I actually cringed today when I reread one my earliest posts in which I defended neoliberal shill Debbie Wasserman Schultz. I called her "a breath of fresh air." And as a result, I got lots of "you go, girl!" type of comments. But if the old saying "you live, you learn" is a truism, then "you blog, you get an education whether you want one or not" is a close relative.
I have become radicalized over the last four years, thanks to this blog and the hard thinking that it has forced me to do. It took me awhile, but eventually I realized that the two-party system is a sham and the neoliberalism it represents is a clear and present danger to all of us. Quite a few of my earlier readers abandoned this site in disgust, particularly during the 2012 presidential campaign.
Blogging requires lots of research and lots of facing of inconvenient truths, lots of reading beyond the New York Times, lots of closer reading of the New York Times to discover just how the language of propaganda actually works. It was that original scholar of propaganda, Edward Bernays, who wrote, way back in 1928, that at least half of all front page Times stories consist of government and corporate propaganda.
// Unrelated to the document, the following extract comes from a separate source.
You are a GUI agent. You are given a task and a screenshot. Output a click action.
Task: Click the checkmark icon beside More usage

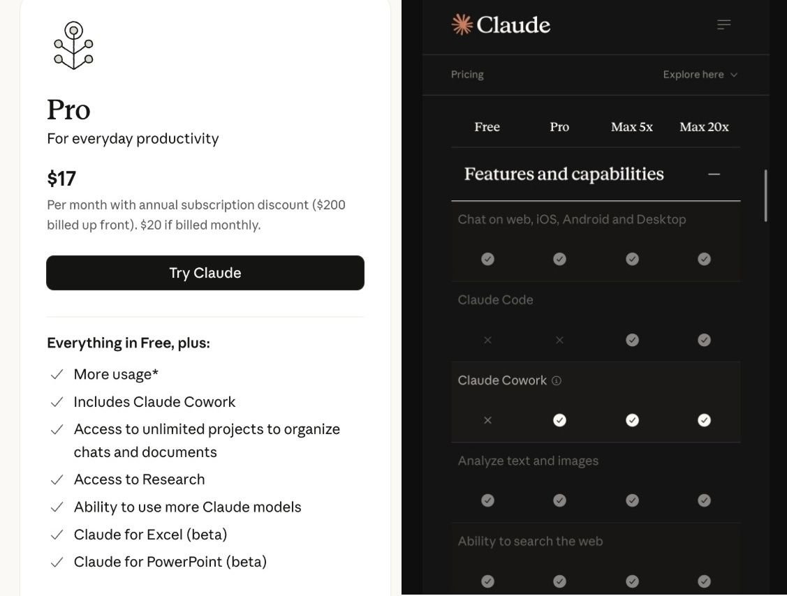pos(57,375)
Key words: at least.
Cutting through the crap and parsing the language of deceit and examining how words are used as tools of economic, social and political control has become my main area of interest.
My first post here, titled "Out, Out Damned Spot" was written in the wake of the mass shooting that wounded Congresswoman Gabby Giffords, and for which Sarah Palin attracted much outrage because of her infamous electoral "crosshairs" website graphic, leading her to release a web video accusing her detractors of "blood libel."
Blaming Sarah Palin for the Tucson Massacre is just as unfair as blaming Lady Macbeth for the mayhem at Inverness Castle. All these two maligned ladies did was lay out the weapons: Sarah, her cross-hair graphics and Lady M, a few carelessly placed daggers. Subtle hints do not a murderess make.
Along with their histrionics and lust for power, both women have a fixation with blood. Palin, subdued from her usual frenzied harangues, looked like a robot on tranquillizers as she Youtubed herself into the queen of the martyrs and the victim of “blood libel” of the biased liberal lamestream punditocracy. To give her credit, I doubt she knows the anti-Semitic origin of the phrase, but the blood part likely was what appealed to her. And Lady Mac was totally obsessed with blood, even to the point of sleepwalking and being unable to wash the imaginary stains from her hands. Sarah, of course, also had difficulty scrubbing her website clean of the infamous Cross-Hairs map. It had already gone viral all over cyberspace. “Out, out damned cache!” could be heard echoing through the valley, according to Wasilla lore.
The Lady Sarah really doth protest too much, methinks, and all the sanguineous references in the world can’t mask the fact that this anti-mother/mama grizzly has ice water running through her veins and a stony heart totally lacking in the warmth of human kindness.On a somewhat related note to this little retrospective, I'll also include my comment to today's column by David Brooks, who somewhat uncharacteristically showcases famed leftist writer Ursula Le Guin's cautionary tale Those Who Walk Away From Omelas. It recounts a Utopia predicated on people enjoying life due to the imprisonment of a scapegoat; a child in a basement. The story is along the same lines of Shirley Jackson's The Lottery.(I've included a link to a recent speech by Le Guin; it's a must-watch). As is usual for Brooks, though, he writes a book report or presents a fictional scenario, and then fails utterly to condemn its real-life parallels. So I did:
Rousseau's social contract inspiring Liberté, Égalité, Fraternité has tragically devolved into the Gospel According to Ayn Rand. It's every rich man for himself.
Every plutocrat alive thrives not on the suffering of one child in the basement, but on the suffering of the whole planet. In today's neoliberal world, only the Market is free, while everywhere human beings are in social, economic and political chains.
In the USA, one child in four lives in poverty. One in thirty is homeless. And according to polls, the majority of us are also fine with torture and even sanguine about the drone strikes that kill innocent children.
Ursula Le Guin gave a wonderful speech last month at the National Book Awards, and challenged her fellow writers to "remember freedom." If the Enlightenment spelled doom to the divine right of kings, she said, then we can achieve a modern Enlightenment spelling doom to the hellish right of capitalists. Or, as Theodore Roosevelt dubbed them, "the malefactors of great wealth."
Fear is the enemy of literary freedom. The PEN human rights organization reports that more writers are actually self-censoring because of the chilling effect of government surveillance. We, whose Bill of Rights prides itself on freedom of speech, now rank a low 46th in press freedoms.
We can either enlighten ourselves, start thinking outside of ourselves, start treating this planet with respect and dignity, or we might as well forget about existing at all.